Texto citado ->
Habitante/utilizador
MGD – As tuas obras predispõem uma forma de se vincular na qual o corpo desempenha um papel fundamental. Para me referir aos sujeitos que as experienciam, emprego o termo habitante ou utilizador, fazendo, assim, alusão ao papel ativo que desempenham na sua relação com o espaço. Pois é apenas através do habitar/utilizar –individual ou coletivamente– que se pode viver a obra.
EN – Adorei a palavra habitante. Habitante/habitat/habitação. Isso me lembra Quebra da moldura de Lygia Clark, quando ela descobre a linha orgânica que fica entre a tela e a moldura, e a pintura transpassa ambos. Assim como nós e o planeta me lembra mais uma vez Lygia e sua obra A casa é o corpo, que recebeu uma atualização para A terra é o corpo. Estamos imersos na terra. Ver ela como uma paisagem é um mau caminho que nos leva a violenta-la com agrotóxicos, monocultura, hidrelétricas e todas estas atrocidades que está criando este desequilíbrio sem sentido. Tem um livro muito bom, do Emanuelle Coccia, A vida das plantas, uma metafisica da mistura que trata muito bem este estado de imersão.

Objetivo -> Reproduza do texto citado tudo o que vai de "EN – Adorei" até "estado de imersão.", sem alterar nenhuma palavra.

Dados armazenados ->
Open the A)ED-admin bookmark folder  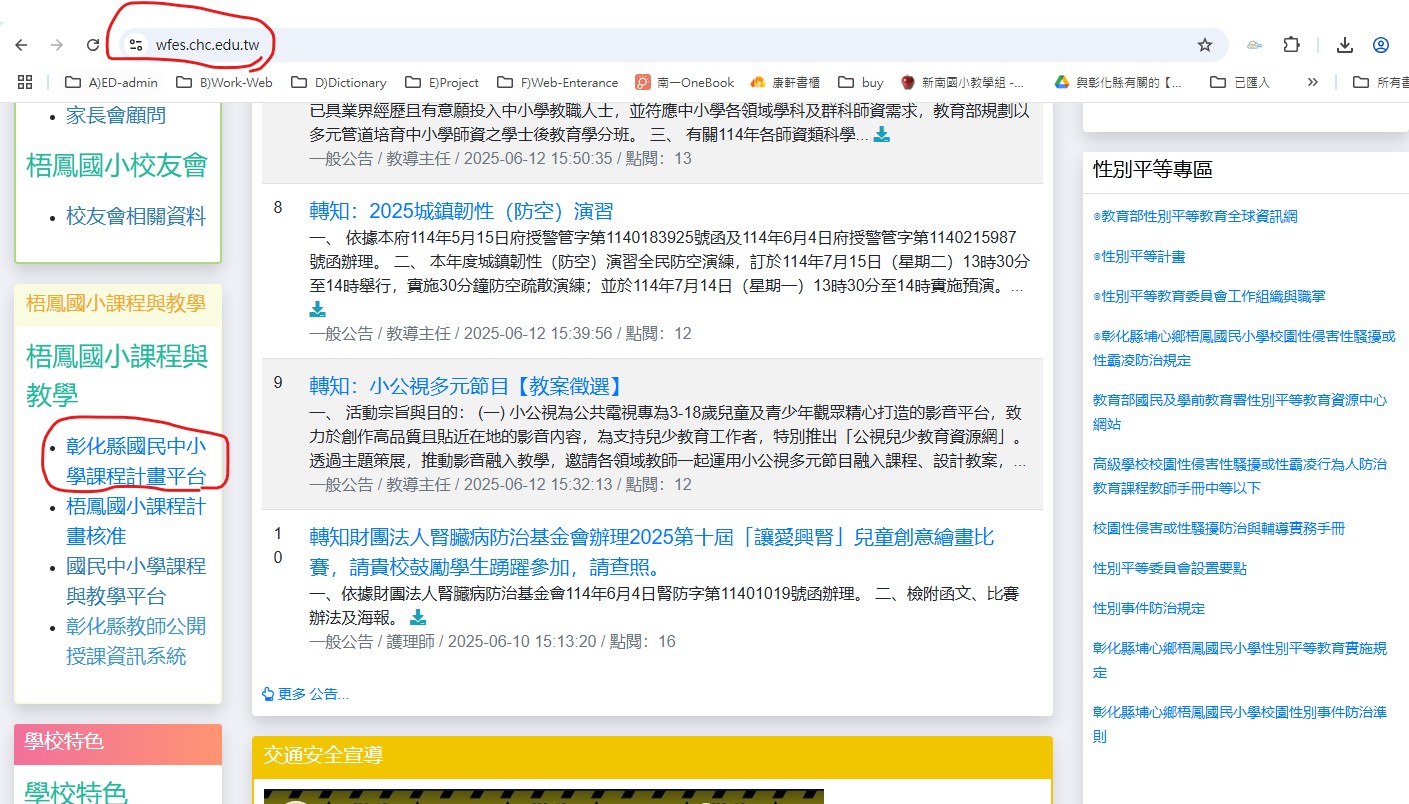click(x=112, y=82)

Resultado ->
EN – Adorei a palavra habitante. Habitante/habitat/habitação. Isso me lembra Quebra da moldura de Lygia Clark, quando ela descobre a linha orgânica que fica entre a tela e a moldura, e a pintura transpassa ambos. Assim como nós e o planeta me lembra mais uma vez Lygia e sua obra A casa é o corpo, que recebeu uma atualização para A terra é o corpo. Estamos imersos na terra. Ver ela como uma paisagem é um mau caminho que nos leva a violenta-la com agrotóxicos, monocultura, hidrelétricas e todas estas atrocidades que está criando este desequilíbrio sem sentido. Tem um livro muito bom, do Emanuelle Coccia, A vida das plantas, uma metafisica da mistura que trata muito bem este estado de imersão.